Regardless, it clearly will not be done before it will be necessary on February 9, 2019.  For that reason, the paper offers a temporary solution they call “data files”.  Shipments can be

“…identified by standardised files containing a list of UIs (containing product code, random number, expiry date, batch number)[…].  These data files should be matched to physical shipments by an additional barcode.  Once a shipment has been matched to a data file, hospitals can then use the list of grouped UIs to decommission all products in the shipment without the need to scan each individual UI.”

The paper lists GS1 EANCOM and GS1 XML as two potential types of “standardized files” that could hold the list of UIs, and the GS1 Serial Shipping Container Code as a potential “additional barcode” to serve as the aggregated code.  These data files should be encrypted and exchanged over a secure, confidential connection.  It also refers to the need for contracts that spell out this exchange between the buyer and seller.

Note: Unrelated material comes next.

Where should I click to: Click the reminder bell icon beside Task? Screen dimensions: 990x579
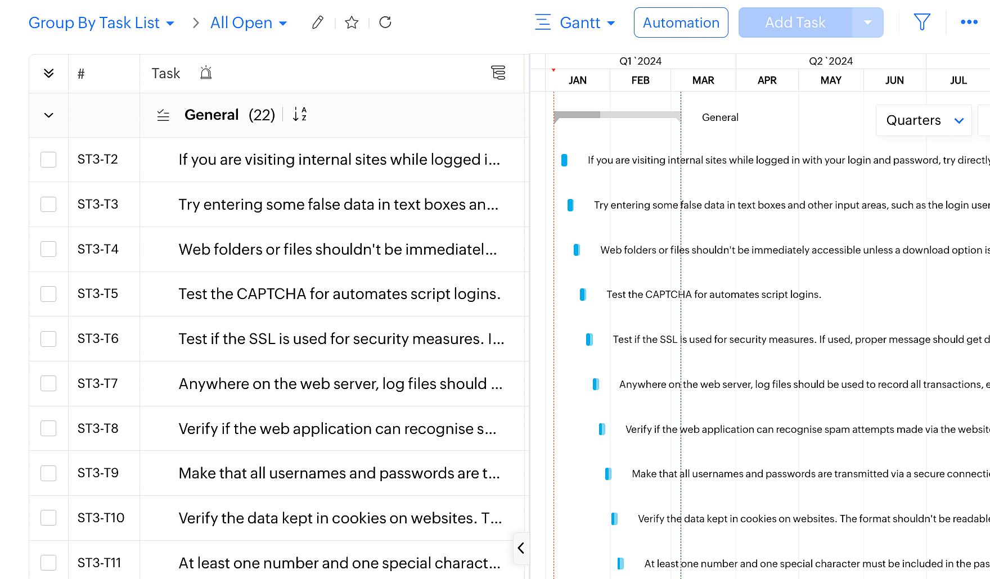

To limit the potential for errors and fraud, the panel recommend that recipients confirm the number of packages received match the number of unique identifiers included in the aggregated data file.  They also recommend that recipients scan a statistically relevant random sample of unique identifiers in shipments and confirm that they match those in the aggregated data file.  And, of course, the anti-tamper device should always be inspected to confirm its integrity at the point of dispense.  Sellers should pack shipments so it is difficult to extract individual packages.

Manufacturers should be aware that, to construct the data files containing accurate lists of unique identifiers they will need to capture aggregation data at the point of case packing.  Otherwise, when shipments are assembled at their warehouse or 3PL, they will need to open every case and scan each barcode so they can build the lists placed into those data files.  So the main thing the temporary solution addresses is the formatting of data.  The future standardized solution will also provide a specific data exchange mechanism that will likely pass through the EU Hub and on to the destination NMVS.  Until then buyers and sellers must agree on how and where that data will be transmitted.

While it might take quite a few years to accomplish, standardization of the formatting and exchange of aggregation data in the EU will likely end up being more formalized than it is, or will be, in the United States.  Currently aggregation data supplied by drug manufacturers to the Big-3 US wholesale distributors must be supplied in the form of GS1 Electronic Product Code Information Services (EPCIS) Aggregation events, as dictated by those wholesalers (see “DSCSA Serialization: What Wholesalers Expect”).  Like the temporary solution in the EU, each buyer and seller must agree on a suitable way to exchange those files, with most choosing AS2 using the same connection used to exchange Electronic Data Interchange (EDI) files.

It is good news that the EC recognizes the need for aggregation and has a short-term and a long-term plan, for hospitals anyway.  I’m not sure why this paper wouldn’t be aimed at any large buyer of pharmaceuticals, like chain and mail-order pharmacies and exporters, and I don’t see any EUDR-based reason it couldn’t be followed by those organizations as well (remember, I’m not a lawyer so make your own regulatory determinations).